Starting with a pilot set of eight schools across the nation, the program expanded to an additional 20 primary institutions in the fall of 2019. In June 2019, Born This Way Foundation convened a group of teens trained through teenMHFA in Las Vegas to reflect on the program. During her June 6 show of her ENIGMA residency, Lady Gaga brought the students onstage to discuss the mental wellness program with attendees.

Starting in the spring of 2020, 40 additional schools were chosen to participate in the second round of Teen Mental Health First Aid training programs. This expansion brings the total number of schools participating to more than 75 schools nationwide.

=== Emotion Revolution Summit at Yale University ===
On October 24, 2015, Born This Way Foundation and the Yale Center for Emotional Intelligence hosted the Emotion Revolution Summit to raise awareness of how much emotions play into young people's decision-making and wellness. The event consisted of round-table discussions, workshops, and speeches from a variety of educators and advocates, including Lady Gaga herself. Lady Gaga asked the over 200 young people at the conference to focus on and care for their own mental and emotional health. She invited them to join a movement addressing the importance of emotions on social media using the hashtag #IAmNotJust.

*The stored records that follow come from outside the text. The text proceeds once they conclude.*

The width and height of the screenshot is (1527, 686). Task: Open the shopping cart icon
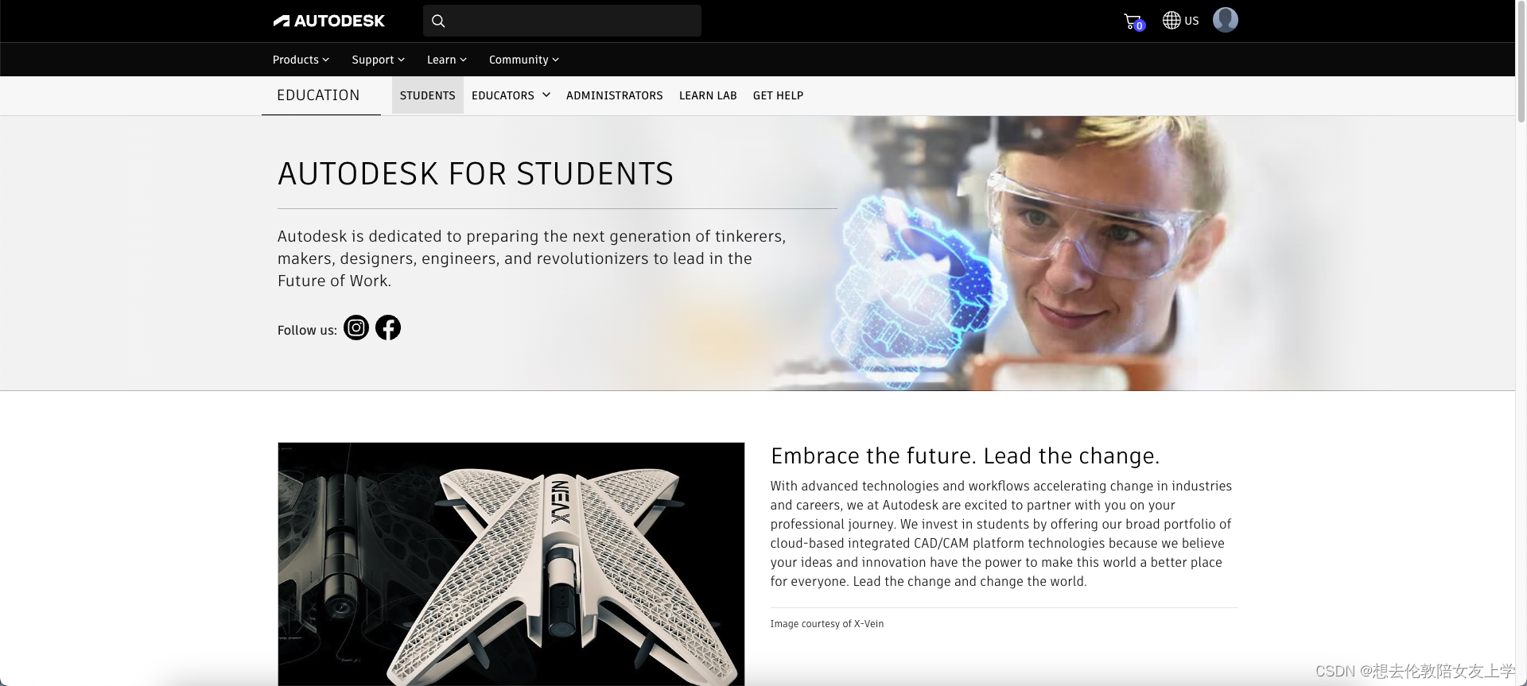1133,21
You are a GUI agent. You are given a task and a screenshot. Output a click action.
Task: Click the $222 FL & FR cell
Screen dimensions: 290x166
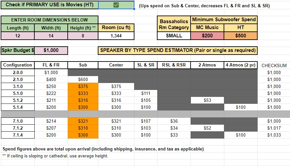(51, 93)
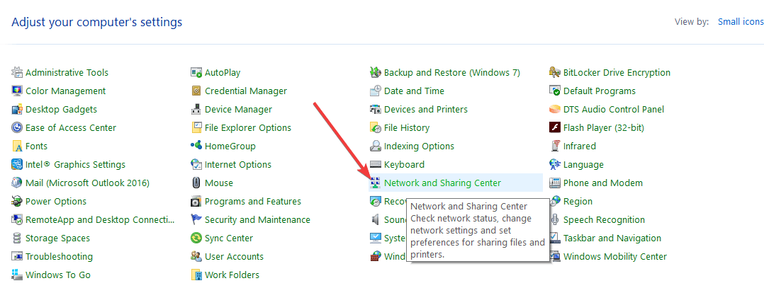Open the Network and Sharing Center link

click(442, 183)
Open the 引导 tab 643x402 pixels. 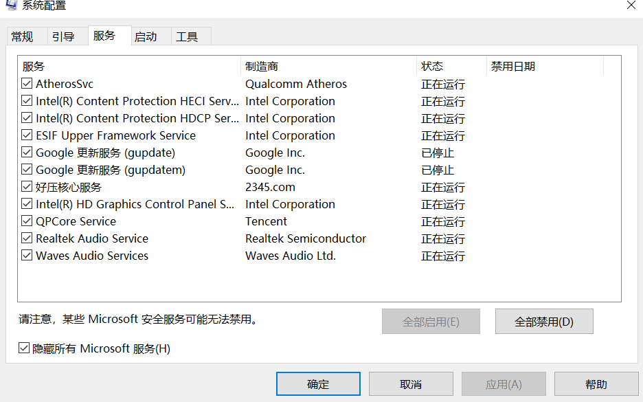point(63,37)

Born This Way Foundation and the Yale Center for Emotional Intelligence also collected data from these students and found that when students were asked how they currently feel in school, 75% of the responses were negative.

=== "What does bravery mean to you?" Campaign ===
From March 28 to April 11, 2012, the Born This Way Foundation ran a poster campaign to inspire bravery and encouraged supporters to submit images that answer the question, "What does bravery mean to you?" with the 10 semi finalists selected by Lady Gaga and her mother, and leading to a prize for the winner(s), selected by fans.

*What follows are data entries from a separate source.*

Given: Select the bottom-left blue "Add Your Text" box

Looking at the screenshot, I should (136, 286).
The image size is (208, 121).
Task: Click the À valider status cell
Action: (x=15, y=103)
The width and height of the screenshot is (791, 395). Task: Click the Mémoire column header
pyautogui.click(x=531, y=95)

== Community Activations ==

=== Kindness in Community Fund ===
In 2022, in coordination with Lady Gaga's The Chromatica Ball summer stadium tour, Born This Way Foundation awarded $1 million to 22 organizations that support youth mental health and wellness in cities that hosted her concerts. In Boston, Breaktime, a nonprofit that helps young adults experiencing homelessness, and BAGLY, a LGBTQ+ rights advocacy organization, each received $50,000 grants. The Kindness in Community Fund is a continuation of the philanthropy work from the Channel Kindness Tour.

=== The Channel Kindness Tour ===
From August 1, 2017, through December 18, 2017, Born This Way Foundation accompanied Lady Gaga on her Joanne World Tour, visiting over 30 cities across the US and Canada. The Channel Kindness Tour included in venues activations, which allowed local nonprofits to connect directly with concert goes; communities conversations on mental health and services events; and Channel Kindness Awards which recognized eight youth across the country.

=== Share Kindness ===
In 2016, the Foundation joined forces with Today and NBC with the goal to inspire 1 million acts of kindness before the end of the year. With the hashtag #ShareKindness, people were encouraged to celebrate empathy and generosity by committing an act of kindness for someone else in their schools, homes, businesses, and communities.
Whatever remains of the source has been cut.